Set problem —
Copy out each line of the items below that contains the word "displaying".
..........
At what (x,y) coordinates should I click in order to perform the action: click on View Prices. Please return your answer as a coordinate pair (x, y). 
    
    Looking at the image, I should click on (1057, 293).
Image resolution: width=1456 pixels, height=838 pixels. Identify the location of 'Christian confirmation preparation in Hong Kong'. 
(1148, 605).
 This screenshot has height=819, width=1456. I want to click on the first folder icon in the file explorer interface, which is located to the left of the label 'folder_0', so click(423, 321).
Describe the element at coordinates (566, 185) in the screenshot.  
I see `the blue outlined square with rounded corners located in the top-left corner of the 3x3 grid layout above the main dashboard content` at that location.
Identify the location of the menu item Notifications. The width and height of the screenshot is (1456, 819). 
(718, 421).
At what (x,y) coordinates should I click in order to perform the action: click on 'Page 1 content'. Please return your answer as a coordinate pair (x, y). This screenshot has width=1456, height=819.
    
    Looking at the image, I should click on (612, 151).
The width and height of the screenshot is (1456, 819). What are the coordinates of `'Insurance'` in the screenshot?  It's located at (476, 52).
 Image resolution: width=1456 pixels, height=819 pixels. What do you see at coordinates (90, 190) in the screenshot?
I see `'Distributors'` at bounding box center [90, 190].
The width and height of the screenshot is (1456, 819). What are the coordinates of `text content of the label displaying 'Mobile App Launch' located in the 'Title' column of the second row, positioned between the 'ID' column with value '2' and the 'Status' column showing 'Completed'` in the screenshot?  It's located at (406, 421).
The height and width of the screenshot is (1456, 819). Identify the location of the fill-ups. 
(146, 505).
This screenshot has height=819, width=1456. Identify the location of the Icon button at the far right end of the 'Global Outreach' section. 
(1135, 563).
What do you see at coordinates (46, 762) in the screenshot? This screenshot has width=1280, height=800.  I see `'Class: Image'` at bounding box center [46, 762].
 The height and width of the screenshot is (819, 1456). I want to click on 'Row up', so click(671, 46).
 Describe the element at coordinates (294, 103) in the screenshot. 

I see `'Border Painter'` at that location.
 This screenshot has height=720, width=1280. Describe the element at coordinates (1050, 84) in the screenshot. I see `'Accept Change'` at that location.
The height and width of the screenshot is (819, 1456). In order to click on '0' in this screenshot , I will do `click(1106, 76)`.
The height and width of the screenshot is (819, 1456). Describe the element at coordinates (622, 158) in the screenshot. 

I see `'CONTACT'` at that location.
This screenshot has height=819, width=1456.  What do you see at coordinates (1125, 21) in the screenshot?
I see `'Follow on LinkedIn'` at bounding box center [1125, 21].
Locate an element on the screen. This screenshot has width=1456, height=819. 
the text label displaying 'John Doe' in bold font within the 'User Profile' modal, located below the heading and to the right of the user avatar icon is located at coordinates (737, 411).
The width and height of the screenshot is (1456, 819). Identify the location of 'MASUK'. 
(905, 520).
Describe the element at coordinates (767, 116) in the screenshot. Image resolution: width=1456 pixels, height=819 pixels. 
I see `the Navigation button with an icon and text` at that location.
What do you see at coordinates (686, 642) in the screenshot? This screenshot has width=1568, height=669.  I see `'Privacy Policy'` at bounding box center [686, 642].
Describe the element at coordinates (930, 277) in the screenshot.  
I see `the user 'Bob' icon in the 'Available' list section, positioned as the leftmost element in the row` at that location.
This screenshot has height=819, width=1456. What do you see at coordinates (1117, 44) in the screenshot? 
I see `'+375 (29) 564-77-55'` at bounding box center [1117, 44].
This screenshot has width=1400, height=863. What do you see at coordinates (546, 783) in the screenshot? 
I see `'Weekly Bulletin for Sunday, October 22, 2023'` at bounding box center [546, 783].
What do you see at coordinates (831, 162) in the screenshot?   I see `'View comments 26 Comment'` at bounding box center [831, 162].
..........
Output —
The width and height of the screenshot is (1456, 819). What are the coordinates of `text content of the label displaying 'Mobile App Launch' located in the 'Title' column of the second row, positioned between the 'ID' column with value '2' and the 'Status' column showing 'Completed'` in the screenshot?  It's located at (406, 421).
the text label displaying 'John Doe' in bold font within the 'User Profile' modal, located below the heading and to the right of the user avatar icon is located at coordinates (737, 411).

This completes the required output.